AUFGABE A: Schreibe den Text über Wanderungen für Sommerfrischler rund um Walsrode vollständig und unverändert ab.

══ AUSGANGSTEXT ══

Vor 110 Jahren war es nicht anders als heute: Wer Sommerfrischler zum längeren Verweilen an einem Ort bewegen wollte, musste seinen Gästen eine Menge bieten. Insbesondere Wanderungen waren beliebt. Um für jeden Wunsch das Richtige vorschlagen zu können, war es üblich, nicht nur im Urlaubsort und seiner unmittelbaren Umgebung Touren anzubieten, sondern auch Ausflüge in die Nachbargemeinden miteinzubeziehen. So geschah es auch im 1910 erschienenen „Führer von Walsrode und Umgebung".

═══
══ MATERIAL ZUR AUFGABE ══

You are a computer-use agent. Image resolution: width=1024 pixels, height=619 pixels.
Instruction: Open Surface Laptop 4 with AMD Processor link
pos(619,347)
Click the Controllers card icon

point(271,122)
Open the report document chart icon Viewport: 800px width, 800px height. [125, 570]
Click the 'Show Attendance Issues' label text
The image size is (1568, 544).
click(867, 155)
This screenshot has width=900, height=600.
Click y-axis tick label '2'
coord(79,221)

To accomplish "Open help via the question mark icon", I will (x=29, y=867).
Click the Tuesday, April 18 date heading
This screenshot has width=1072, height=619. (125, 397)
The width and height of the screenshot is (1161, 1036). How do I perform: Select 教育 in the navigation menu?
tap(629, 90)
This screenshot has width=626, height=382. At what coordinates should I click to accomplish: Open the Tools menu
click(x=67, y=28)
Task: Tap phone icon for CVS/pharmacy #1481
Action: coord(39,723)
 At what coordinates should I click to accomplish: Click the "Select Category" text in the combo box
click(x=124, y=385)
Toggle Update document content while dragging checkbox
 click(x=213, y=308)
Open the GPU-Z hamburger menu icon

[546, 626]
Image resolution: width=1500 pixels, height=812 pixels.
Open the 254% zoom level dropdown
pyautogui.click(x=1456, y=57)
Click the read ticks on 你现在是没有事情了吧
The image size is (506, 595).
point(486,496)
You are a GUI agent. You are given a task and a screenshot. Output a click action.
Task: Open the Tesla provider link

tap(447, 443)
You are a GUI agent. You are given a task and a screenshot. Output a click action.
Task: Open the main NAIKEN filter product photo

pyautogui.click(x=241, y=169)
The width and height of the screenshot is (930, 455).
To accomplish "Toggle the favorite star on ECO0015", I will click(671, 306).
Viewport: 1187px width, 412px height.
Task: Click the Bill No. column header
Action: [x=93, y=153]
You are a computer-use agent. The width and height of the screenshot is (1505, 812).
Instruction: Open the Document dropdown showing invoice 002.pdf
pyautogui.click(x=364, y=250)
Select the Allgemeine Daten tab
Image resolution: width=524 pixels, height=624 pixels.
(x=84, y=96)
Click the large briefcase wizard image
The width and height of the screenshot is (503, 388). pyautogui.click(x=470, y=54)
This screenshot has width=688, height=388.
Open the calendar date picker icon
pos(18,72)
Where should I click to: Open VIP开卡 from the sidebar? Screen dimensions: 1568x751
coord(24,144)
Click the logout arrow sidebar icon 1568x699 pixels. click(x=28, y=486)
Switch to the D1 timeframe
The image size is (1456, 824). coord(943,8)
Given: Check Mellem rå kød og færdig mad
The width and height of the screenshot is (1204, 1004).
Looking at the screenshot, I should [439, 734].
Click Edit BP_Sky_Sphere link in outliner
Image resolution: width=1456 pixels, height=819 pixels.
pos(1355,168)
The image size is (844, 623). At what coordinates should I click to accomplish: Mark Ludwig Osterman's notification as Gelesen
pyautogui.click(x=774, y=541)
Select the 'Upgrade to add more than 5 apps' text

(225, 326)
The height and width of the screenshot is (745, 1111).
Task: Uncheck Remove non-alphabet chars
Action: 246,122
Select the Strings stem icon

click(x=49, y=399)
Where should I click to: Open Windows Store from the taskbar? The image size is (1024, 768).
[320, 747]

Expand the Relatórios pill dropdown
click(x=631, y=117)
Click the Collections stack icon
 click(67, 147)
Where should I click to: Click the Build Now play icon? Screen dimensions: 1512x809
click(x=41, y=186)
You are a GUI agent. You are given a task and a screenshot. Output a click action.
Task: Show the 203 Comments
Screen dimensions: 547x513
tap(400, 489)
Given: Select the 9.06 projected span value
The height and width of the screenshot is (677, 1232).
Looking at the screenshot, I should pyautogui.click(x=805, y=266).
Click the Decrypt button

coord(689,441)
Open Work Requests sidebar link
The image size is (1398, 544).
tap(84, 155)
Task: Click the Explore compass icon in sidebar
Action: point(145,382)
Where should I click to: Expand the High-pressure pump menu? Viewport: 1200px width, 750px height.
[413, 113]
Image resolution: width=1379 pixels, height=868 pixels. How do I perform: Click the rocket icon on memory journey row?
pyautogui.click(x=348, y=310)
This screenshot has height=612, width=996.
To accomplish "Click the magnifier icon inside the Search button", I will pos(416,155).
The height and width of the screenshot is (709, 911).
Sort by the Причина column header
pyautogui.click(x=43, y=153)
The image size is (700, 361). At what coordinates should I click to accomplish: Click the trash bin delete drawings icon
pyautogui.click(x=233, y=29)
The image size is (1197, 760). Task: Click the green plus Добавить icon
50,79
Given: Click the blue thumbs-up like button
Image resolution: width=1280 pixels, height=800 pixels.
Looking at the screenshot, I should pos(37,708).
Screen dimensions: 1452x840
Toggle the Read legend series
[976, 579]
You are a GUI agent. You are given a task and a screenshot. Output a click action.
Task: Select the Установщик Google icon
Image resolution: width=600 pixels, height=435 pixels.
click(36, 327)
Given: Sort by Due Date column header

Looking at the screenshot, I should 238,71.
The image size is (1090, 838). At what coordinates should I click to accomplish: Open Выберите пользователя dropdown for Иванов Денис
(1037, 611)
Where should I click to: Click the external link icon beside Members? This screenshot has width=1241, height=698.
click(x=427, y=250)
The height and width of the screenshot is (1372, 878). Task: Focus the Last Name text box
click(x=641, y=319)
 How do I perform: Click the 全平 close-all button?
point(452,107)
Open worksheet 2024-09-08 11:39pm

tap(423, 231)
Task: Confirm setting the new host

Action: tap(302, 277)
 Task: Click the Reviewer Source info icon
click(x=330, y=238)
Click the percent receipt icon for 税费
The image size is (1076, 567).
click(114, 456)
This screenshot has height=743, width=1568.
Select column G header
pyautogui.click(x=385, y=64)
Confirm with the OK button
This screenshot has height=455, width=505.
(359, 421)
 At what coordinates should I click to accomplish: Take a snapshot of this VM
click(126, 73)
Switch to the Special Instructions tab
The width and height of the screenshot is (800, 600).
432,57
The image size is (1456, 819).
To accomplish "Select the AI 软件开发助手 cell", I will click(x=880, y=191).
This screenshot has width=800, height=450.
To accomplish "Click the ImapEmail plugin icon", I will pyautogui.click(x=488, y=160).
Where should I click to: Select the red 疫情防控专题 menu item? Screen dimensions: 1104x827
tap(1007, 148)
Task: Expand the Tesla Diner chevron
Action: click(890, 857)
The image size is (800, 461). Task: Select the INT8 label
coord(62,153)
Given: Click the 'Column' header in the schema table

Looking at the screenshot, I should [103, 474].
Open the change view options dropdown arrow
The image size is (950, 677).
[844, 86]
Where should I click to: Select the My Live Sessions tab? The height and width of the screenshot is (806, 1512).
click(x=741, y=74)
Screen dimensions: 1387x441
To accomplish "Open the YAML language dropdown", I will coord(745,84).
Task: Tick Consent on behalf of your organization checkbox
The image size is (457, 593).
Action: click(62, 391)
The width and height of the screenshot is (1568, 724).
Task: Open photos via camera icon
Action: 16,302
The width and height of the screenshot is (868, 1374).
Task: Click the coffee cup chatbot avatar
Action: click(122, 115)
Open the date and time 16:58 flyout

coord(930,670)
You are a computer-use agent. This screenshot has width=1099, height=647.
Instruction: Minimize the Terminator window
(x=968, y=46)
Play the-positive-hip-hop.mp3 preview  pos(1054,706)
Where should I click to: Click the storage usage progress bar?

═══

AUFGABE B: Stelle die Einträge vom Anfang bis einschließlich der Zeile mit „click(867, 155)“ als Markdown-Tabelle mit den Spalten Nr und Zeile dar. Lass dabei Leerzeilen weg.

ANTWORT A:
Vor 110 Jahren war es nicht anders als heute: Wer Sommerfrischler zum längeren Verweilen an einem Ort bewegen wollte, musste seinen Gästen eine Menge bieten. Insbesondere Wanderungen waren beliebt. Um für jeden Wunsch das Richtige vorschlagen zu können, war es üblich, nicht nur im Urlaubsort und seiner unmittelbaren Umgebung Touren anzubieten, sondern auch Ausflüge in die Nachbargemeinden miteinzubeziehen. So geschah es auch im 1910 erschienenen „Führer von Walsrode und Umgebung".

ANTWORT B:
| Nr | Zeile |
|---|---|
| 1 | You are a computer-use agent. Image resolution: width=1024 pixels, height=619 pixels. |
| 2 | Instruction: Open Surface Laptop 4 with AMD Processor link |
| 3 | pos(619,347) |
| 4 | Click the Controllers card icon |
| 5 | point(271,122) |
| 6 | Open the report document chart icon Viewport: 800px width, 800px height. [125, 570] |
| 7 | Click the 'Show Attendance Issues' label text |
| 8 | The image size is (1568, 544). |
| 9 | click(867, 155) |